Erleuchtung, Sex und Träume: Alles, bloß nicht kochen.
Freitag, 30. Mai 2014
¶ Angst
Da ist immer noch so viel Angst im Körper. Ich frag mich, wessen Angst das ist. Manchmal fange ich Stimmungen und Gefühle von Menschen auf, nicht mal besonders nah sind sie mir. Da stehe ich an einer Kasse im Laden, um ein paar unverfängliche Dinge zu bezahlen und plötzlich ist da ein Schwall tiefer Depression. Die Verkäuferin zum Beispiel, die mit schlapper Stimme ich komm sofort ruft, ich beobachte sie, sie prüft etwas mir sehr unwichtig erscheinendes im Regal anhand einer Liste, danach bewegt sich ihr grober Körper in meine Richtung, klemmt sich hinter die Kasse, steckt einen Schlüssel ein und dreht ihn im Schloss. Ich will bloß etwas Textilfarbe kaufen, schwarz für meine depressiven Hoodies, aber die sind bei weitem nicht so deprimierend wie sie – was mich so fertig macht, ist was anderes. Ich bekomme einen Cent Rückgeld und wie sie mir die schmutzige Münze gemeinsam mit dem Kassenbon in die Hand drückt und mich dabei mit einem matten Blick streift. Dazu regnet es draußen, dieser Regen, der den ganzen Tag nicht aufhört und die Frau in Drogeriekitteluniform passt nicht in diese, es ist ein langweiliges Scheißleben, das sie abstrahlt, den ganzen Arbeitstag zwischen den Drogerieartikeln rumstehen, sicher alle mit Nanoplastikkügelchen und Aluminium versetzt, und es riecht nach Unnatürlichem, der Fußboden aus grauen Platten, leicht abwischbar, aber sicherlich weniger hygienisch als man denken mag.

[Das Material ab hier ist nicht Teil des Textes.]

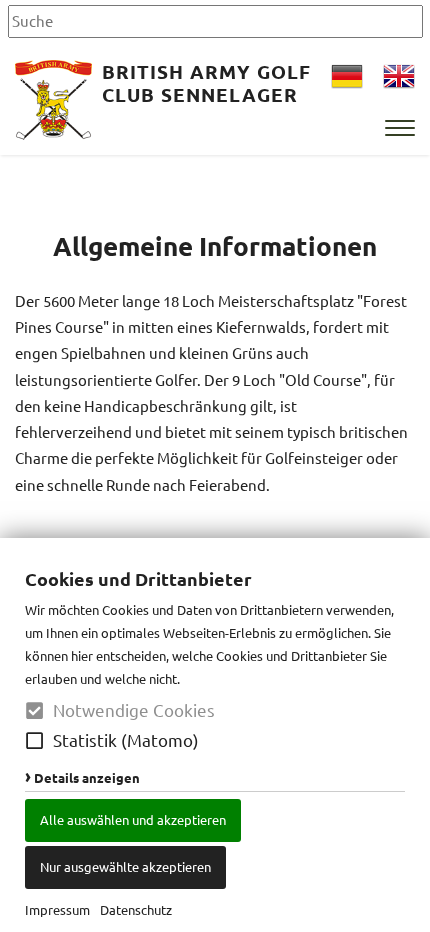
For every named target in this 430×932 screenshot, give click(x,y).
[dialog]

Das dumpfe Gefühl in mir ist so überwältigend, was ist das jetzt schon wieder? schnellt mir durch den Kopf, das kann doch unmöglich mir gehören!
Ich packe mein Gut so schnell wie's geht in den Rucksack, der ist neu und die Taschen und Reißverschlüsse sind mir noch nicht geläufig und so dauert es seine Zeit und immer noch schwappt alles Schlechte dieser Welt, wie's mir scheinen mag, auf mich drauf, noch einen Blick in ihr Gesicht, trübe Haut, ebenso farblose Augen und endlich geht die Tür vor mir auf und ich bin draußen mit meinen ehemals fröhlichen Gedanken an ein cooles pechschwarzes Hoodie.
Das wir mir immer mehr klar – als wäre da draußen etwas, das dich von Zeit zu Zeit anfällt, je nach Stärke oder Schwäche des eigenen Signals stärker oder schwächer, als schwebten die Gefühlsqualitäten im Raum herum, in der akasha, und du musst sie bloß annehmen, mit Hilfe aller Sensoren, die ja unsere fünf Sinne sind, aufsaugen, einnehmen, und am Ende klebt alles im Stofflichen des Körpers fest wie die Textilfarbpigmente, schwarz oder bunt, je nach Verfassung.
Das macht mir immer noch Angst. Ich will das besser unterscheiden lernen.
Was, wenn sowieso gar nichts von von einem selbst käme, sondern alles von außen, von den Anderen.
Und, was wenn es die anderen gar nicht gäbe.